It’s fair to say that the new BBC version of His Dark Materials has been a success so far, with the Philip Pullman adaptation pulling in record-breaking numbers of viewers and attracting a positive critical response.
However, the original novel’s author Philip Pullman has noted that he hopes this doesn’t mean people look too unfavourably on the previously-attempted screen translation of his work, 2007 movie The Golden Compass, which is generally remembered unsympathetically by fans.
“Delighted as I am with the TV adaptation of [His Dark materials, I don’t want to be too critical of [The Golden Compass] movie,” he wrote on Twitter.
“A magnificent cast, among whom [Lyra actor] Dakota Blue Richards shone like the polar star, did the best that could be done with the time they had, which simply wasn’t enough.”
Starring Daniel Craig, Sam Elliot, Nicole Kidman and Ian McKellen among others, The Golden Compass has often been regarded as a missed opportunity by Pullman’s fans, with a popular cast undermined by extreme changes to the events of first novel Northern Lights and a removal of religious themes.
Delighted as I am with the TV adaptation of HDM, I don’t want to be too critical of The GC movie. A magnificent cast, among whom Dakota Blue Richards shone like the polar star, did the best that could be done with the time they had, which simply wasn’t enough.
— Philip Pullman (@PhilipPullman) November 10, 2019
Following the film’s poor performance, a planned trilogy of movies was scrapped – and Jane Tranter, executive producer of the new BBC translation of Pullman’s work seems to agree with Pullman about the film’s weaknesses, suggesting that the longer-form approach of TV made a better fit for His Dark Materials.

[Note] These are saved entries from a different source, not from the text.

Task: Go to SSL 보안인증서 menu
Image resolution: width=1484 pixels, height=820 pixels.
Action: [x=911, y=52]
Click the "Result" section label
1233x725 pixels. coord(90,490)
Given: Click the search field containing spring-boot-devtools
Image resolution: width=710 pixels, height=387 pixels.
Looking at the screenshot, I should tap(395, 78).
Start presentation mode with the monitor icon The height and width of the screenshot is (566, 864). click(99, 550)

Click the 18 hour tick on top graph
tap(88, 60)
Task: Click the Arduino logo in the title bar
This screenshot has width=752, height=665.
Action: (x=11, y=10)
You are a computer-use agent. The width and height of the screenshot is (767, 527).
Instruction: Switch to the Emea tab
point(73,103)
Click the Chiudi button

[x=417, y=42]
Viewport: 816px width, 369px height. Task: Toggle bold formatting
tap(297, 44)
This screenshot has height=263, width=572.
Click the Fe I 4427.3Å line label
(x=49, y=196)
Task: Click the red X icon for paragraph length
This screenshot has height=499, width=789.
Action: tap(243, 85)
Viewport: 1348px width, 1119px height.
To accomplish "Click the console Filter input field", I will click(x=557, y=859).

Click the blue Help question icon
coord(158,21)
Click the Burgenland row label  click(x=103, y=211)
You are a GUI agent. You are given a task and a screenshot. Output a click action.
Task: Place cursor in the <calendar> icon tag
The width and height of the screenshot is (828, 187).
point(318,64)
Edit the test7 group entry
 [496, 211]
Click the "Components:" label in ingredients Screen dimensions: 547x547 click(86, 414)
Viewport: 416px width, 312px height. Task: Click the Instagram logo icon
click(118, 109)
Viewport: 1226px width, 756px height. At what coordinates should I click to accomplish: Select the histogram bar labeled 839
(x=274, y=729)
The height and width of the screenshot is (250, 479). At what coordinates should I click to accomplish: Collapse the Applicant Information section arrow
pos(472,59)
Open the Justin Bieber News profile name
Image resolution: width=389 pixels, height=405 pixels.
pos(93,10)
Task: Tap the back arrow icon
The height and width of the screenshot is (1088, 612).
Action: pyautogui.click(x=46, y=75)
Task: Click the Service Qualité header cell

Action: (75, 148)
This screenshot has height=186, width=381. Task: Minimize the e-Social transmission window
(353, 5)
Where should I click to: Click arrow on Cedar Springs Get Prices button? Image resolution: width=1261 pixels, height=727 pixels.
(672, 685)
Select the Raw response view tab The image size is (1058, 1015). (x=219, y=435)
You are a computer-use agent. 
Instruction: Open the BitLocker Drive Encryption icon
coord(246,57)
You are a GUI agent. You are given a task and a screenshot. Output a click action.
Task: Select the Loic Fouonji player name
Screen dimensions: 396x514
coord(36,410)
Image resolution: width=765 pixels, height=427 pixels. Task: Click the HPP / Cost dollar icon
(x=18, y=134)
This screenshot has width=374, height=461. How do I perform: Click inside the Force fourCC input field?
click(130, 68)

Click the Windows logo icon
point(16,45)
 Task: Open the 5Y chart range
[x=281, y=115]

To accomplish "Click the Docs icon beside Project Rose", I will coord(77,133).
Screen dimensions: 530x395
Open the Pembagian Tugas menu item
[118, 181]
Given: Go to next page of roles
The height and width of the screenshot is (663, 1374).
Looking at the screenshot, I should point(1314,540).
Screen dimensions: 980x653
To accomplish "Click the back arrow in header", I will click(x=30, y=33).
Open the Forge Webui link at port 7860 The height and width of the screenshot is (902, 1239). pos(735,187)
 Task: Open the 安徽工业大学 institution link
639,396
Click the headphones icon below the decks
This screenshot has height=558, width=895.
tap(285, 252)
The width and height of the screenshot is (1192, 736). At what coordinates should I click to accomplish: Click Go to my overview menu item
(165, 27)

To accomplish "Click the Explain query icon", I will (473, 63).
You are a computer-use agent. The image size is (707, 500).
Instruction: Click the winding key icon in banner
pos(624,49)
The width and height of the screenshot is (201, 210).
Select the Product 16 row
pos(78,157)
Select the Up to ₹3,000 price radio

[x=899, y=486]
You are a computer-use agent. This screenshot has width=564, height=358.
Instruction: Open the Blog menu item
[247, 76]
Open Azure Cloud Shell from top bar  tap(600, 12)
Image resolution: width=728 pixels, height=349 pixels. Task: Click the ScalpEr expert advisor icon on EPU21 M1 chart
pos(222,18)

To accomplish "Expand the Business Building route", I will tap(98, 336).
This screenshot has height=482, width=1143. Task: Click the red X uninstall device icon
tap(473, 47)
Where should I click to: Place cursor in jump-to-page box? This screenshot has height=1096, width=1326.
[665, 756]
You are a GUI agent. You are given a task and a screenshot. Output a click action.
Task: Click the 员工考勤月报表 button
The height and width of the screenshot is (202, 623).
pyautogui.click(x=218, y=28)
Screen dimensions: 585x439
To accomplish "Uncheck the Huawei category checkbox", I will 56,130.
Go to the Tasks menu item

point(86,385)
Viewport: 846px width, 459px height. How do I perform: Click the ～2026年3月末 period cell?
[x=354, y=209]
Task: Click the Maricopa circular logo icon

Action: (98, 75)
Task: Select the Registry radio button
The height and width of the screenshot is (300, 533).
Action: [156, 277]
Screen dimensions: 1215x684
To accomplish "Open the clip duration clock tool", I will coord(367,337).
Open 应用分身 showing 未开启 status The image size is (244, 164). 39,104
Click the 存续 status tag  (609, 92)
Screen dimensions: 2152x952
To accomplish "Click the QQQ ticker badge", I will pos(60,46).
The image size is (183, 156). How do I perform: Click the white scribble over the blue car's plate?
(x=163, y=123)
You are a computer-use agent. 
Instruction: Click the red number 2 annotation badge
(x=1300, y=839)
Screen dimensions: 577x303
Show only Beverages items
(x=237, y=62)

“I think that what the film lacked that the television series has is size,” Jane Tranter, executive producer of His Dark Materials, told RadioTimes.com and other publications.
“I like the breadth as well as depth that television offers. And I think actually having that space to adapt the books is part of the thing that made it less daunting and gave us the courage to do it. We just had to follow the path. And the film could not do that.”
“We spent a good amount of time talking to Philip [Pullman] before launching forward with the adaptation. And we asked Philip questions about the characters,” Tranter added.
“One of the brilliant things he does is that there is hinterland to the characters outside of what they’re just doing on the page. And he leaves these little threads lying around – it’s become our job to pull that thread and see where it might go.
“It was like asking him ‘so this character is offscreen for this period in the book – what were they doing?’”
In other words, TV probably is the best way to bring Philip Pullman’s words alive onscreen – but that doesn’t mean we need to be unkind to others for trying.